### Work to do
#1 Using the Sea Hag Marina fishing report, answer these:
(a) What size of redfish has the bite been great for?
(b) With gag grouper closed, which fish have been brought in to the cleaning tables?
(c) On the New Year's weekend trip, up to what weight were the trout found?
#2 Pick up the Sea Hag Marina fishing report after its last sentence and carry it on in the same voice.

### Passage provided
========================================

Capt. Rick Davidson (email@example.com), Editor
Happy New Year to all from the Sea Hag Marina!
December, as it usually does, had its ups and downs, and not surprisingly it was based on the weather. This so far has been an unusually mild winter, without the hard freeze that will drive the trout into the river. The redfish bite has been great for oversize fish; this has probably been the best year for bull redfish that I have seen in many years. The smaller slot-sized fish have been a little harder to find. The offshore bite has been excellent when the weather allowed our captains to get out, and with gag grouper closed, there have been lots of black sea bass and Florida snapper brought in to the cleaning tables. Some offshore captains going out to much deeper water have had great success at getting limits of red grouper. When amberjack are active, they can provide a day’s worth of exertion in just a few hours, and some fine filets as well. The kingfish, cobia and Spanish mackerel have largely moved south along with a lot of the large schools of whitebait, and pinfish are harder to find on the flats; all that means that the resident fish are hungry, as long as they are warm enough to chase down a meal. My trips this month have all been better with warmer weather, including New Year’s weekend when I took Capt. Tommy Thompson out for a shallow-water trip on a warm sunny Saturday. We found lots of trout to four pounds and several redfish of 6 and 7.5 pounds. So far the trout have not come in the river in large numbers (although there are plenty of boats looking for them) but that will change soon. I’ve posted a few pictures from some of my December trips below.

========================================

### Entries shown

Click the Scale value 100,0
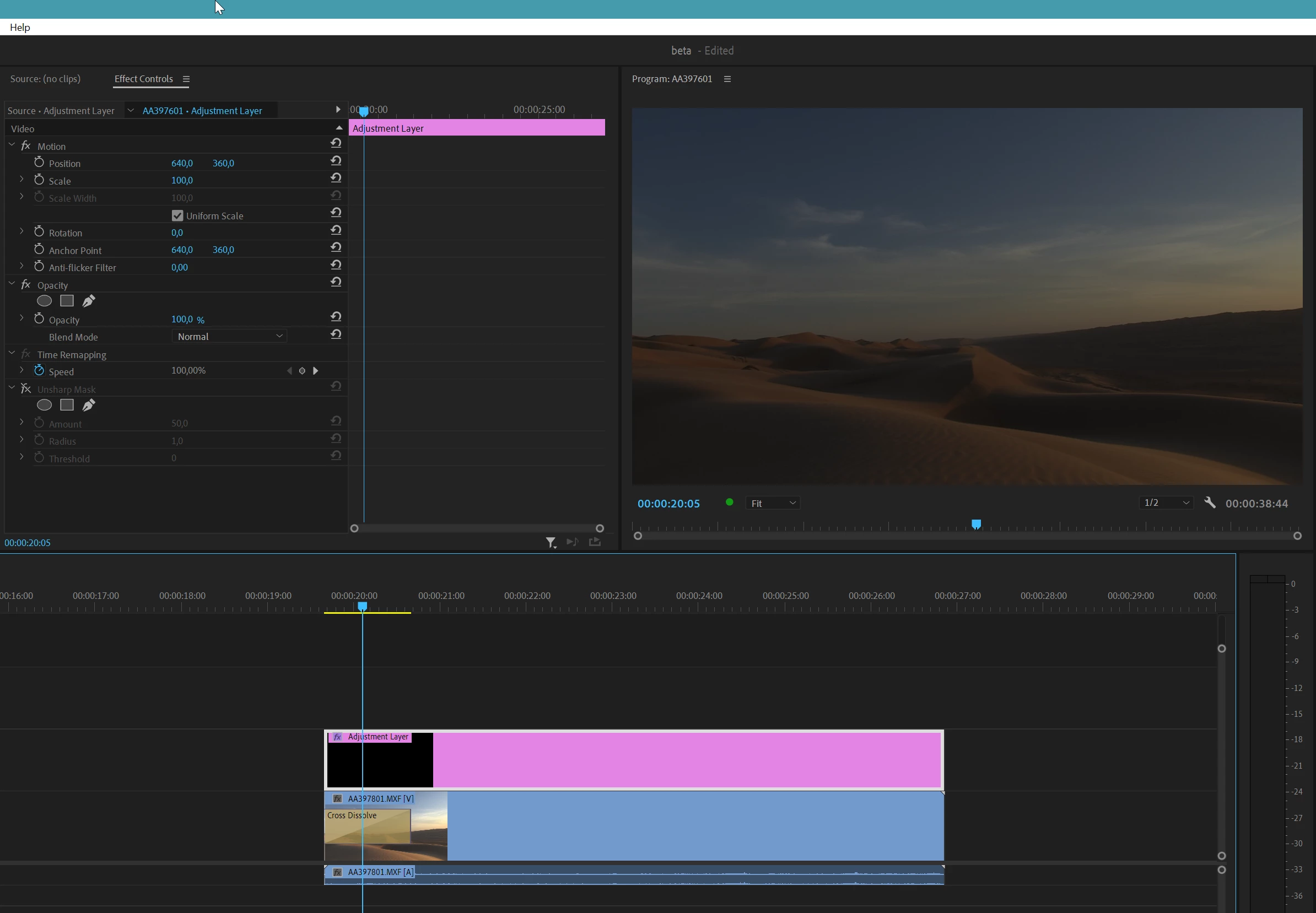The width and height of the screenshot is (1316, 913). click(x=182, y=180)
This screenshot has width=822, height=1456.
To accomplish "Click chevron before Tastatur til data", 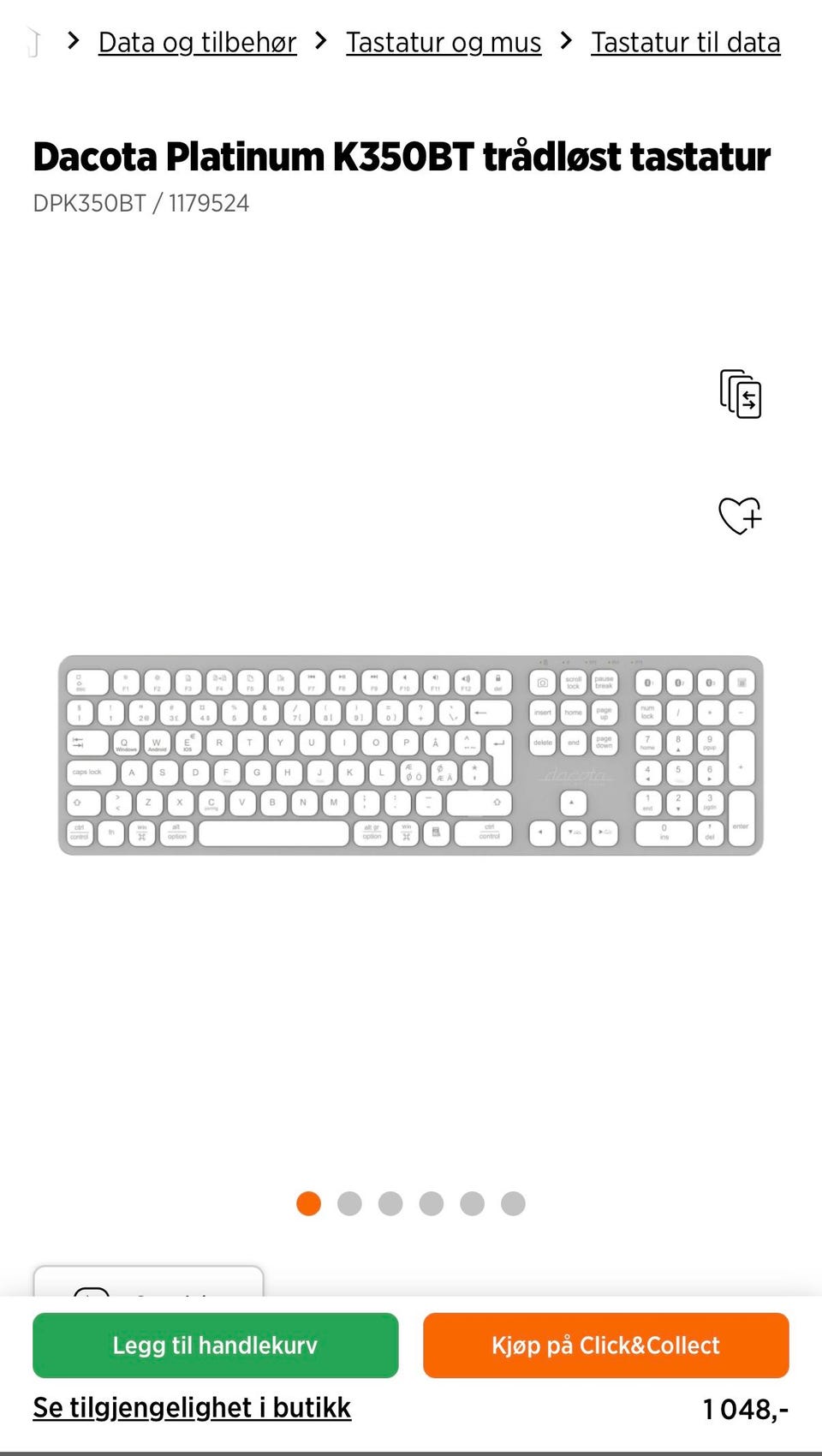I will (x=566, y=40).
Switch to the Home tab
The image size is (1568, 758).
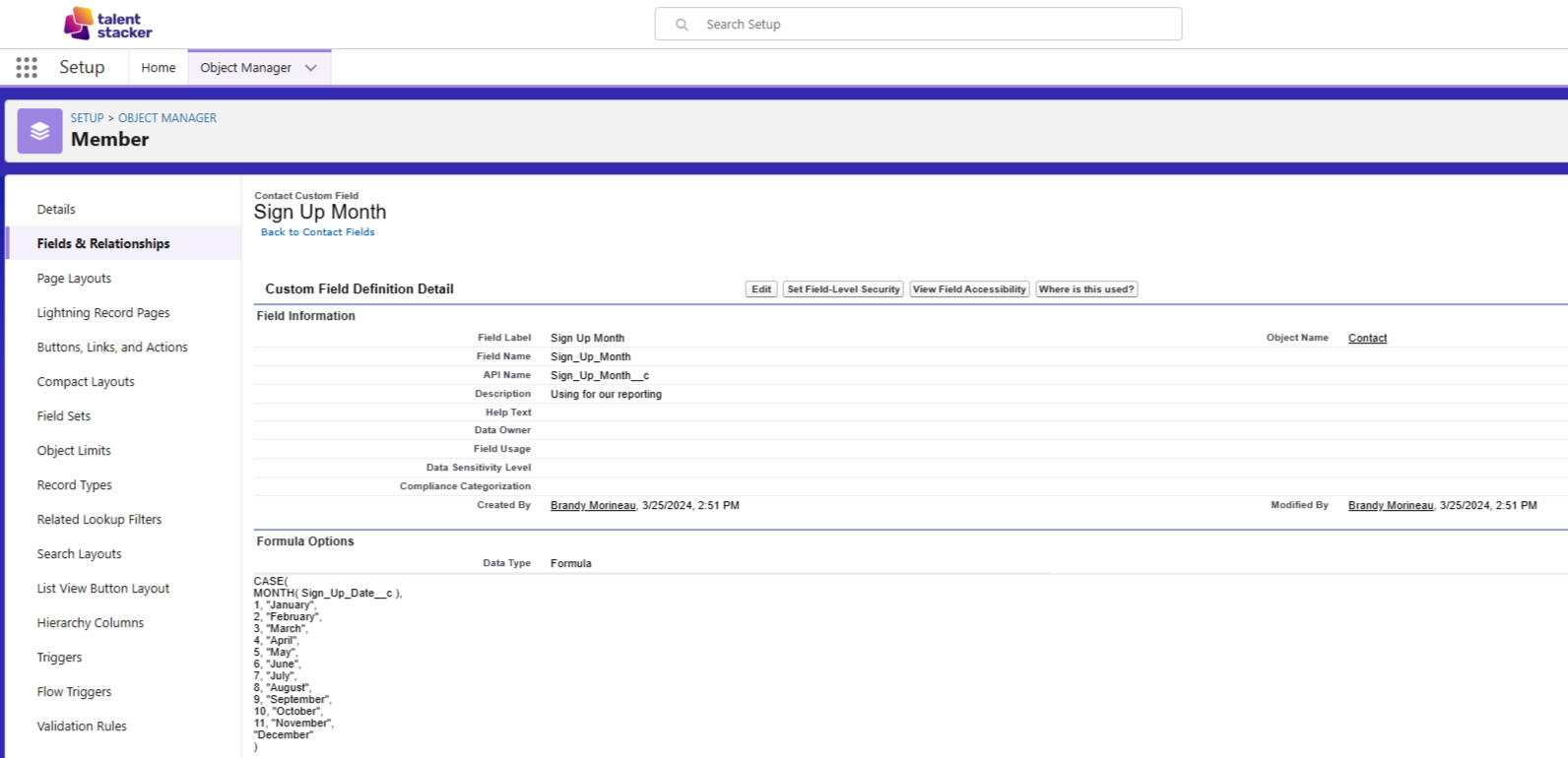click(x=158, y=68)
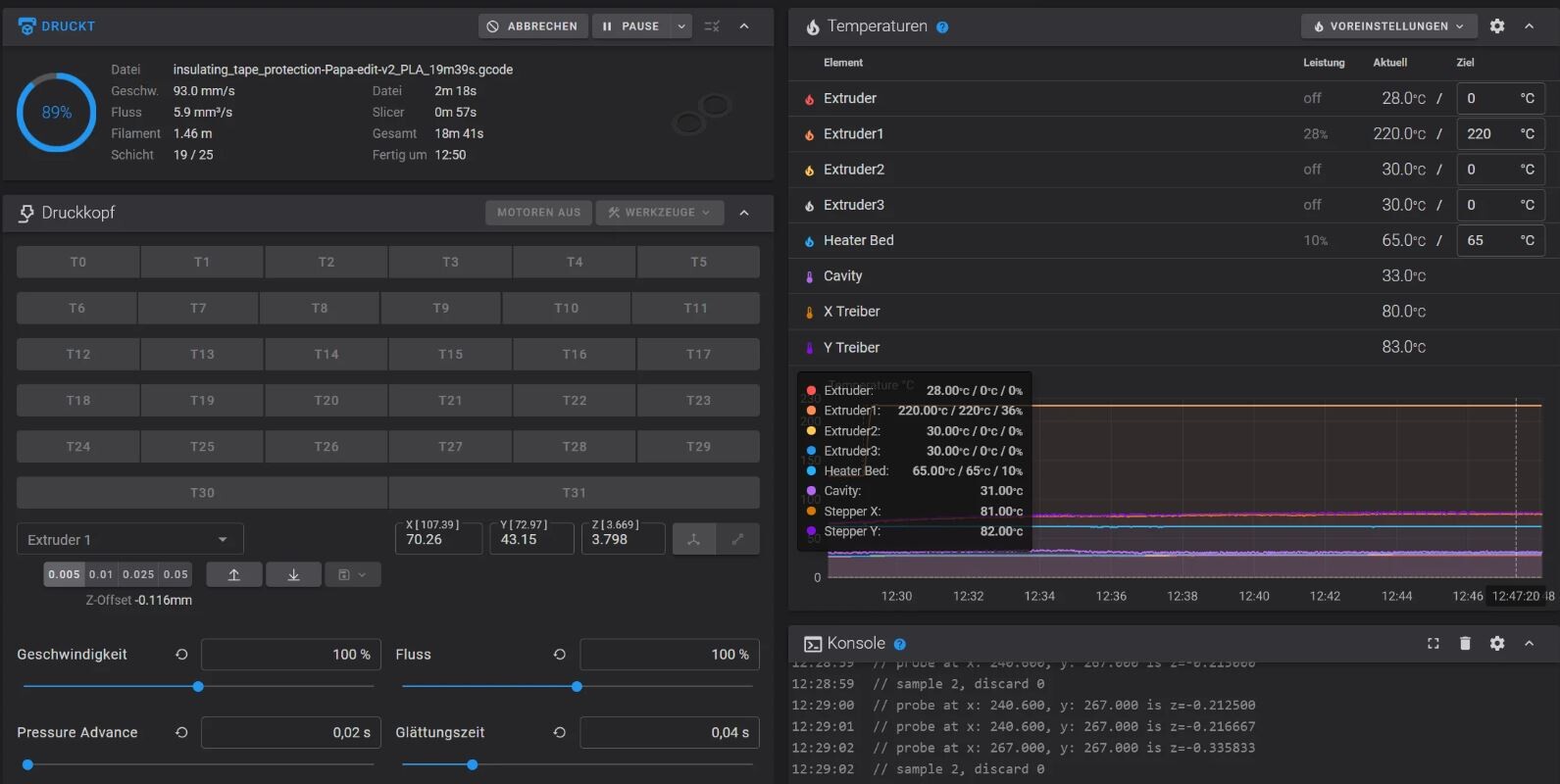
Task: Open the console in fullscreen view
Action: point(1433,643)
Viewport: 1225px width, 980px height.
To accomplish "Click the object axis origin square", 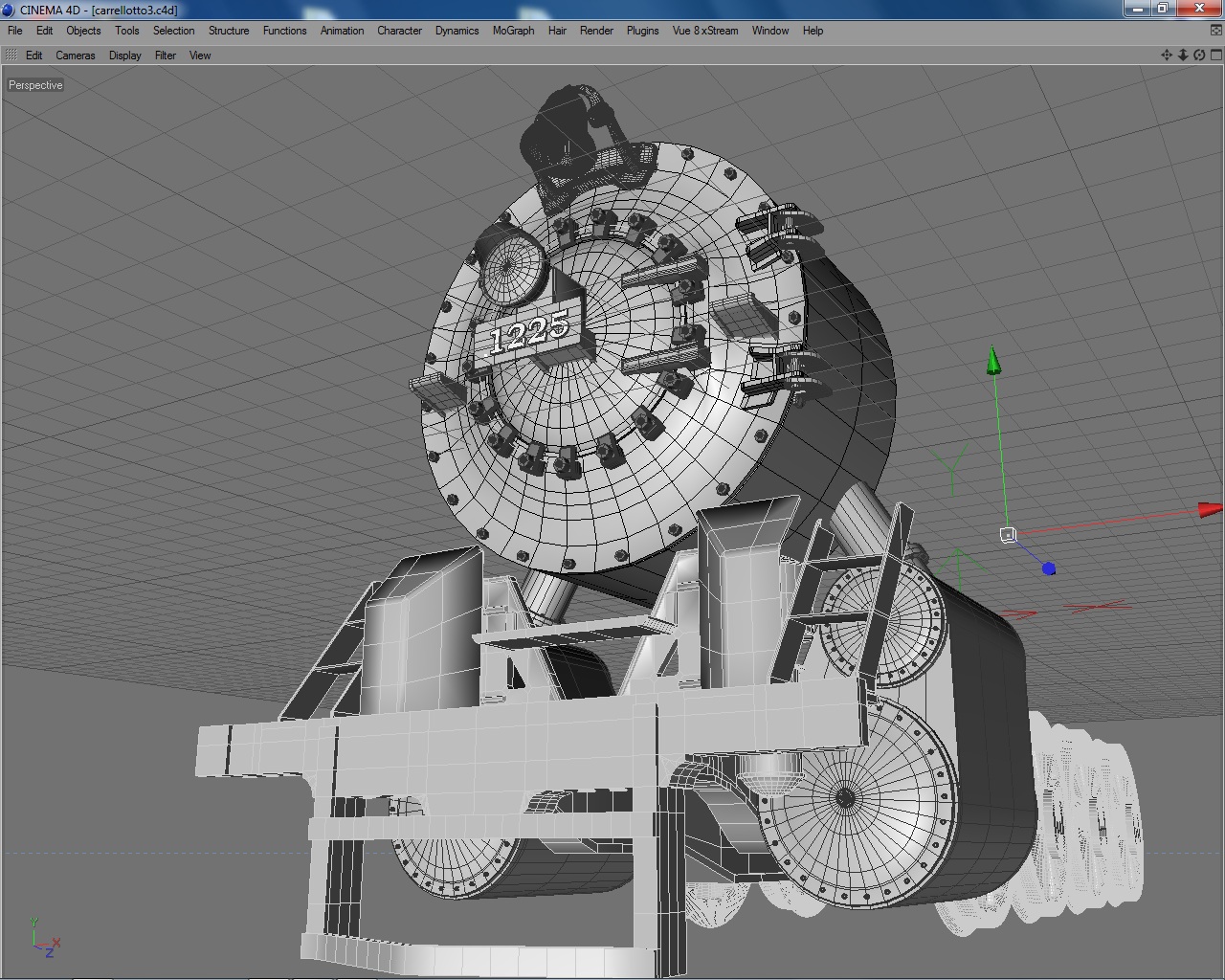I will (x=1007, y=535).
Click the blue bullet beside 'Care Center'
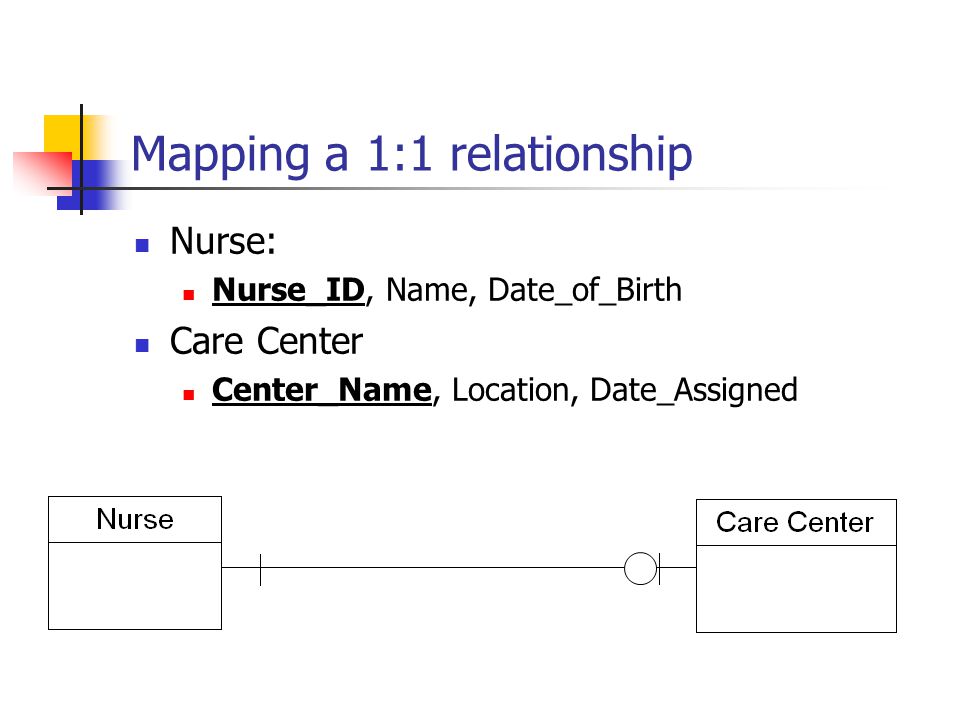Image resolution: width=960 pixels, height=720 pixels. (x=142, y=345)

========================================

### Results in order
#1
(a) Oversize fish, or bull redfish.
(b) Black sea bass and Florida snapper.
(c) Up to four pounds.

#2
It can’t stay this way, with the temperatures on New Year’s Day in the 70’s. An extended cold front with a hard freeze will move the inshore fish off the flats and into the river, where there will be plenty of folks to greet them with free-lined shrimp, 52M Mirrolures, Gulp baits and suspending plugs. Redfish will be lethargic until the afternoons warm up things a bit, and will head for deep holes in the creeks as well as the river. Most of the large redfish will have moved offshore to spawn (and never to return). While many people put up their boats when it gets cold, this is actually my favorite time of year when the warm-ups occur and the larger trout begin to school, the only time of the year that occurs. Offshore, with gag grouper closed, the emphasis will be on red grouper, amberjack, and Florida snapper and sea bass. Get your grouper this month because both species are closed beginning in February. Bottom fishing is the norm this time of year.
Remember that live shrimp, lures, rods and reels, line replacement and just about anything you need for your trip can be found in our Ship’s Store, along with daily reports. We’ve got several things to look forward to in the coming months: one, there should be an excellent sheepshead fishery when they move out to the reefs to spawn. Many large sheepshead have been seen and some caught in the river and on the flats. Additionally, there is no closed season on trout this February, and the recent change in regulations allows 2 redfish to be kept per person per day, a doubling of the current limit. So don’t put your boat up; just dress warmly and come to Steinhatchee for some fine winter fishing.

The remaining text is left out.